Kühnerts Sozialismus-Thesen – ein Gespenst geht um
Es ist schon erstaunlich, welche Wellen die Forderungen von Juso-Chef Kevin Kühnert nach einer „Kollektivierung“ von BMW sowie einer Begrenzung des Wohneigentums auf die unmittelbaren Nutzer schlagen. Bevor Kühnert das Ruder bei den Jusos übernahm kannte außerhalb der SPD kaum jemand die Namen seiner Amtsvorgänger und die Forderungen der Jungsozialisten wurden nicht einmal in der Mutterpartei sonderlich ernst genommen.

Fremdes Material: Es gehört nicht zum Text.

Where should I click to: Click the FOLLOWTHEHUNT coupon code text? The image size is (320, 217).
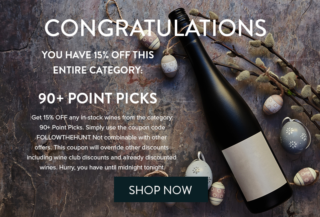(64, 137)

Doch seit Kühnert mit seiner NoGroKo-Kampagne die Parteispitze vor sich hertrieb und in den einschlägigen TV-Talkshows herumgereicht wurde, hat sich der Juso-Chef einen Einfluss verschafft, wie ihn die SPD-Jugendorganisation schon sehr lange nicht mehr hatte. Das mag auch daran liegen, dass Kühnert mit seinen geschickt lancierten Kampagnen einen empfindlichen Nerv trifft. Das gilt nicht nur für seinen Kampf gegen die GroKo, der die SPD bis heute tief gespalten hat, sondern auch für seine jüngsten Sozialismus-Thesen. Seit der Milliardär und US-Präsident Donald Trump im Kernland des Kapitalismus Globalisierungskritik salonfähig gemacht hat, machen sich auch in der führenden Exportnation Deutschland Zweifel am Erfolgsmodell der Sozialen Marktwirtschaft zunehmend breit. Kapitalismuskritik fällt längst nicht mehr nur bei den üblichen Verdächtigen am linken und rechten Rand des politischen Spektrums auf fruchtbaren Boden. Mit dem Untergang der Sowjetunion und der Marktöffnung Chinas hat sich der Wettbewerbsdruck nicht nur für die Unternehmen, sondern auch für die Arbeitnehmer und Selbständigen massiv erhöht. Das schafft Existenzängste, von denen bislang vor allem die Rechtspopulisten der AfD profitieren. Auf dieses Potenzial scheint nun auch Kühnert zu zielen. Tatsächlich ist dieses von der Sozialen Marktwirtschaft frustrierte Klientel für die von der SPD propagierte klassische Sozialpolitik kaum zu begeistern, wie die schwachen Umfragewerte der Sozialdemokraten belegen. Kühnert sucht denn auch wie zuvor schon Grünen-Chef Robert Habeck die Nähe zur der vor allem in Berlin populären Kampagne für eine Enteignung der großen Wohnungsbau-Konzerne. Die nachlassende Anziehungskraft der Sozialen Marktwirtschaft treibt mittlerweile auch führende Industrievertreter wie BDI-Hauptgeschäftsführer Joachim Lang um. Soziale Marktwirtschaft sei mehr als nur eine leere Hülle und müsse gelebt werden, fordert Lang. Tatsächlich ist die Soziale Marktwirtschaft längst nicht mehr die Verheißung wie noch in den Wirtschaftswunderjahren.